Detect and investigate unusual clusters of influenza-like respiratory illness or deaths and assess for human-to-human transmission. Characterize and share both animal and human influenza virus isolates and associated information with relevant international agencies, such as WHO, FAO and OIE, to develop diagnostic reagents, candidate vaccine viruses, and monitor antiviral resistance. Activate joint mechanisms for actions with other organizations e.
Provide guidance on measures to reduce the spread of influenza disease social distancing and use of pharmaceuticals and develop tools to estimate their public health value. Periodically reassess and modify recommended interventions in consultation with appropriate partners, including those not in the health-care sector, regarding acceptability, effectiveness and feasibility. Develop principles to guide national recommendations for use of antivirals for prophylaxis and treatment. Manage WHO strategic global stockpile of antivirals and develop standard operating procedures for rapid deployment.
Develop principles to guide national recommendations for use of seasonal and pandemic vaccines. Support strain characterization and development and distribution of vaccine prototype strains for possible vaccine production. Provide technical support, capacity building and technology transfer for influenza vaccines and diagnostics to developing countries. Formulate mechanisms and guidelines to promote fair and equitable distribution of pandemic influenza vaccines. Identify, regularly brief, and train key personnel to be mobilized as part of a multisectoral expert response team for animal or human influenza outbreaks of pandemic potential.

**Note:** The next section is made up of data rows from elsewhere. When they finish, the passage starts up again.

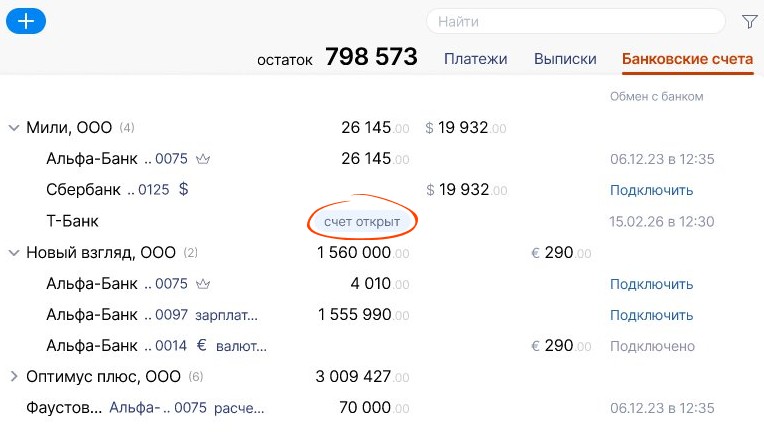Viewport: 764px width, 446px height.
Task: Collapse the Мили, ООО group
Action: click(14, 128)
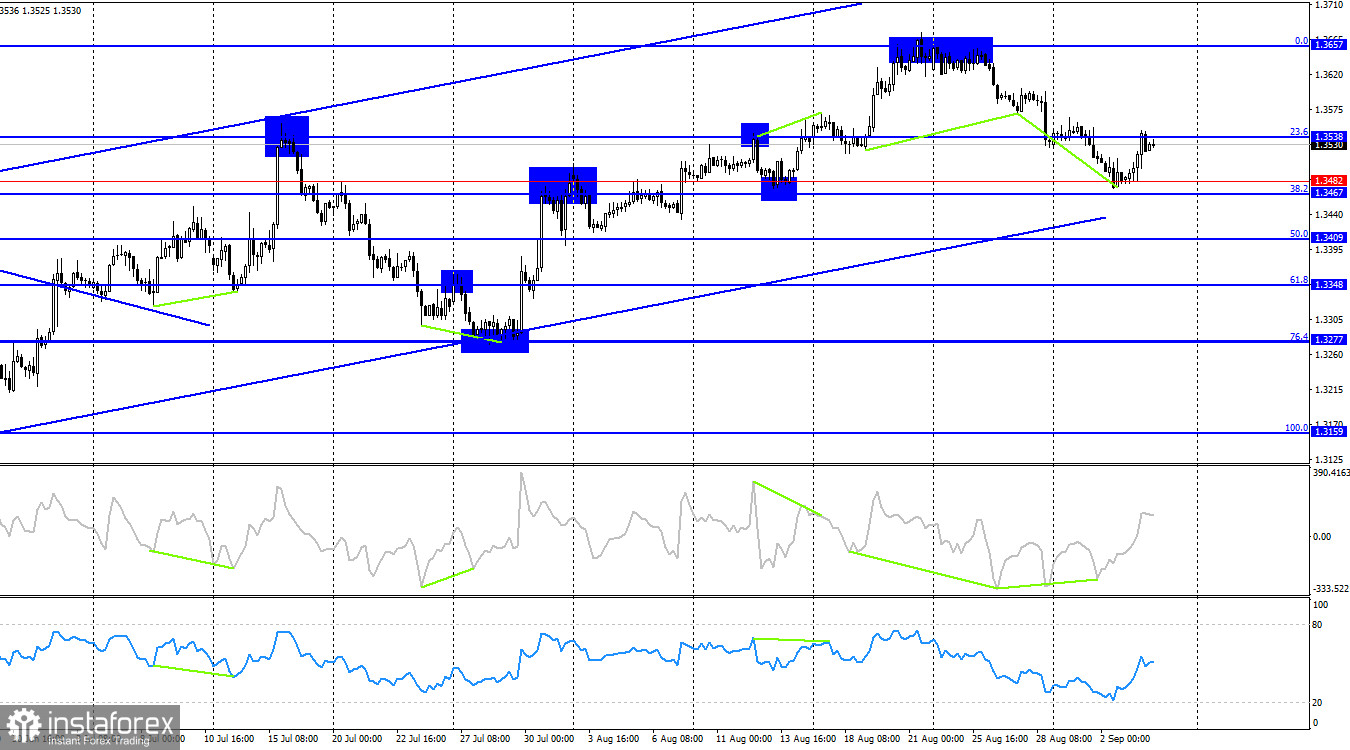This screenshot has width=1350, height=750.
Task: Click the 21 Aug 00:00 time axis label
Action: [x=935, y=738]
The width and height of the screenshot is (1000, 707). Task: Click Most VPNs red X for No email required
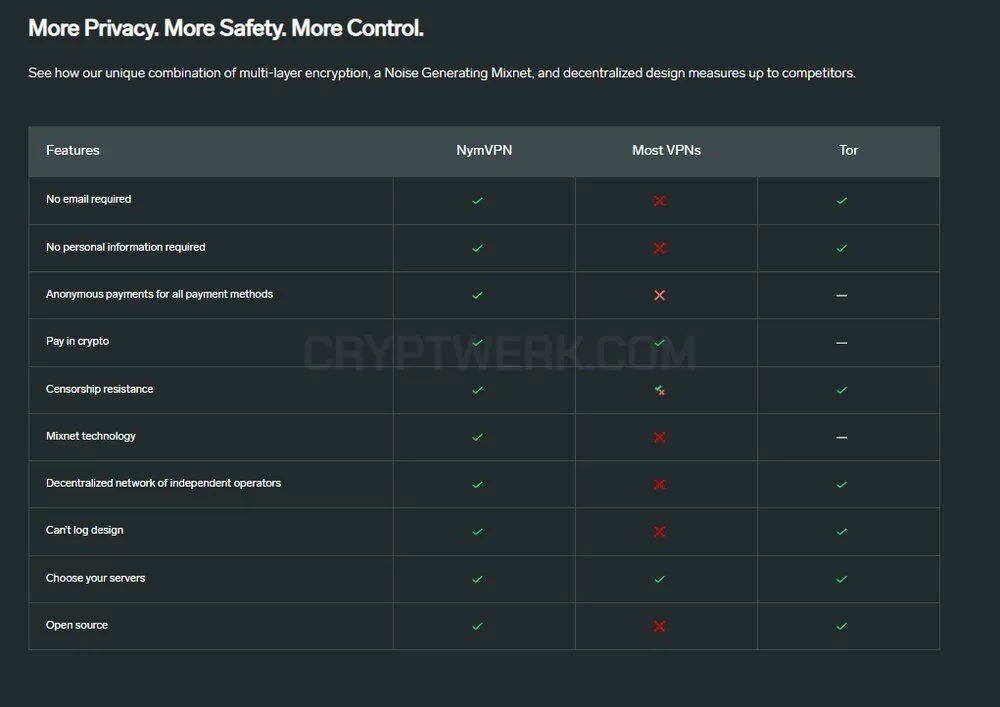coord(659,201)
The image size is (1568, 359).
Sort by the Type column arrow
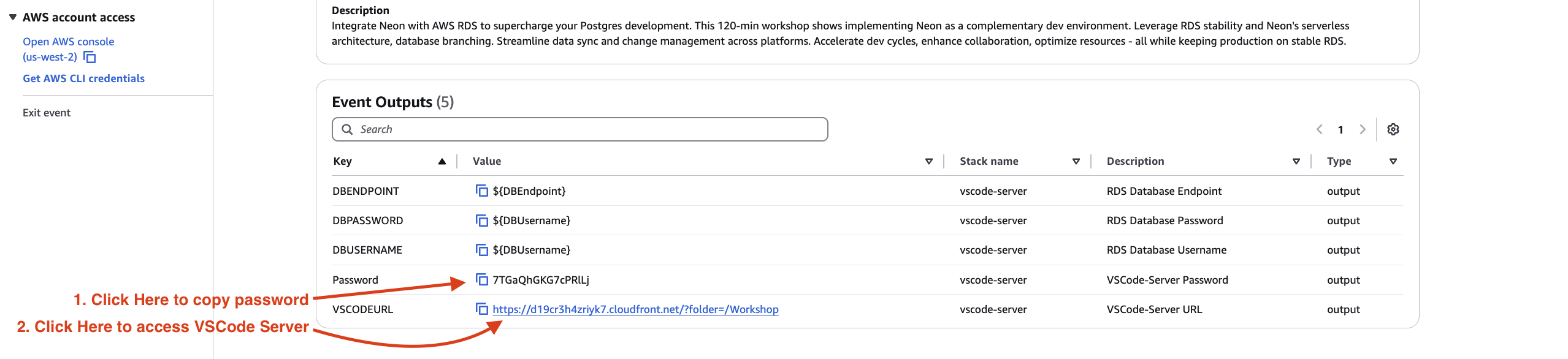(1393, 162)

Reduce infection risk in those involved in responding to animal outbreaks education and training regarding the potential risk of transmission; correct use of personal protective equipment; making antivirals available if indicated by the risk assessment. Control potentially contaminated environments such as wet markets and ponds with free grazing ducks. In conjunction with animal health authorities, establish national guidance on food safety, safe agricultural practices, and public health issues related to influenza infection among animals.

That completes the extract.